[Element and text position data]

===============

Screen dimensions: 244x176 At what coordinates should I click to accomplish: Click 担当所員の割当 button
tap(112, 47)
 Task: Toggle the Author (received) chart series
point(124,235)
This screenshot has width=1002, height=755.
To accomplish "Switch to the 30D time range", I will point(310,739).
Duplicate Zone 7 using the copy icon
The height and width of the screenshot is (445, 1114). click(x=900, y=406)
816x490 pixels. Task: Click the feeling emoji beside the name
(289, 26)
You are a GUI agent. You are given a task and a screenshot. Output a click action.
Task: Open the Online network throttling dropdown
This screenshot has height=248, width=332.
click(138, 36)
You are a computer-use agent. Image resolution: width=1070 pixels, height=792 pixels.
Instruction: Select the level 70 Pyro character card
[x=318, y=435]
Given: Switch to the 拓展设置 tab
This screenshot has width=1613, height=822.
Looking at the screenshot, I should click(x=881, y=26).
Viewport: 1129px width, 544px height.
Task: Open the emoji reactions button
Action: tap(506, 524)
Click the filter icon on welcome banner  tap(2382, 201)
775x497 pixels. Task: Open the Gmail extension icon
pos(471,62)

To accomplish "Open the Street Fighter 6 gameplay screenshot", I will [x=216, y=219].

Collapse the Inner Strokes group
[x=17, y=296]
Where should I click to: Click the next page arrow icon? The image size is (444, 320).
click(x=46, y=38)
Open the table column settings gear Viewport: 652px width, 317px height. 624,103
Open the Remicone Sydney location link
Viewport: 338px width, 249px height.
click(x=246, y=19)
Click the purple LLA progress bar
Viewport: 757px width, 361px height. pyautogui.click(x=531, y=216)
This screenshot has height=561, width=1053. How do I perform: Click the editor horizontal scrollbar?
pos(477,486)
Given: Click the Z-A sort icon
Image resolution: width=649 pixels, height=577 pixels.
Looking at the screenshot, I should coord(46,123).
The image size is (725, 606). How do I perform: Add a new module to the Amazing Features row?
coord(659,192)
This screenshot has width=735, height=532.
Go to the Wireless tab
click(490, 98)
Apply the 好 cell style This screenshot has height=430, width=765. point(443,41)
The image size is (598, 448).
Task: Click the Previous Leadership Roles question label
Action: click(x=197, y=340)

===============

[Job]:
Reproduce the material exactly, from its first line through the line that contains "I will point(310,739).".

[Answer]:
Screen dimensions: 244x176 At what coordinates should I click to accomplish: Click 担当所員の割当 button
tap(112, 47)
 Task: Toggle the Author (received) chart series
point(124,235)
This screenshot has width=1002, height=755.
To accomplish "Switch to the 30D time range", I will point(310,739).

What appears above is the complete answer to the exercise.